Les juridictions sont parfois amenées à trancher un conflit de droits fondamentaux.

Dans les procédures de divorce, par exemple, la question du droit à la preuve se confronte souvent à la question du droit au respect de la vie privée protégé par l'article 8 de la Convention européenne de sauvegarde des droits de l'homme.

Cette notion de vie privée est entendue largement car elle englobe de multiples aspects de l'identité d'un individu et notamment le secret de ses correspondances.

Ce droit au respect de la vie privée limite-t-il les moyens de preuve dont dispose l'un des époux s'agissant de démontrer les fautes commises par son conjoint, afin d'obtenir le prononcé du divorce à ses torts ?

La Cour européenne des droits de l'homme vient de rendre une décision intéressante sur cette question.

Dans l'affaire qui lui était soumise, le mari avait sollicité le prononcé du divorce aux torts de son époux en versant aux débats des messages électroniques que celle-ci avait échangés avec des correspondants masculins sur un site de rencontres occasionnelles. Il souhaitait ainsi démontrer l'adultère de son épouse.

Le mari avait, dans un premier temps, réussi à accéder à la messagerie de son épouse après avoir tenté d'utiliser divers mots de passe et avoir découvert de cette manière, le bon mot de passe. Il avait alors interpellé son épouse qui lui avait donné un accès total à sa messagerie afin de prouver qu’il s’agissait d’une plaisanterie

Suite à la production en justice de ces messages par le mari dans le cadre de la procédure de divorce, l'épouse avait déposé plainte devant les juridictions pénales de Lisbonne pour violation par son mari, du secret des correspondances.

Pour autant, sa demande n'avait pas abouti, de telle sorte qu'elle a engagé une procédure devant la cour européenne des droits de l'homme contre la République portugaise estimant que les juridictions portugaises avaient manqué à leur obligation de garantir son droit au respect de la vie privée.
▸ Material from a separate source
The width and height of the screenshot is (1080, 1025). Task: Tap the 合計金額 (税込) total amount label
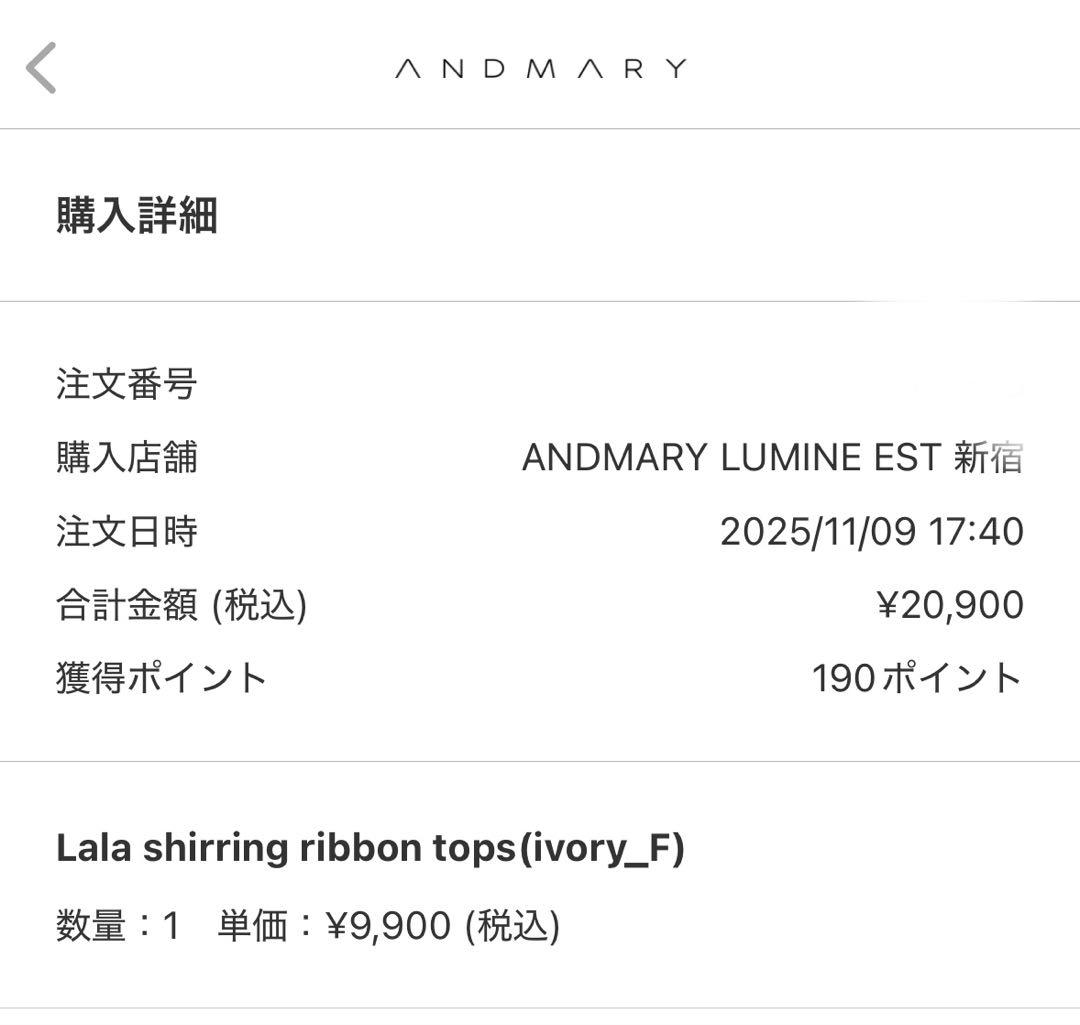coord(180,605)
La Cour européenne des droits de l'homme n'a pas davantage accueilli sa demande, car elle a jugé qu'il n'y avait pas violation du droit au secret des correspondances. Elle a, en effet, estimé que la production des messages litigieux était pertinente pour apprécier la situation personnelle des conjoints et de la famille et que les messages n'avaient été divulgués que dans le cadre des procédures civiles de procédure civile à la publicité limitée.

Rappelons, en effet, que ce droit fondamental n'est pas absolu et peut être limité par d'autres droits fondamentaux.

C'est en définitive ce que vient de rappeler la cour européenne des droits de l'homme dans une décision.

Signalons que la jurisprudence française est conforme à cette approche.

En effet, d’une part, l'article 259-1 du Code civil interdit un époux, dans le cadre d'une procédure de divorce, de verser aux débats un élément de preuve qu'il aurait obtenu par violence ou fraude.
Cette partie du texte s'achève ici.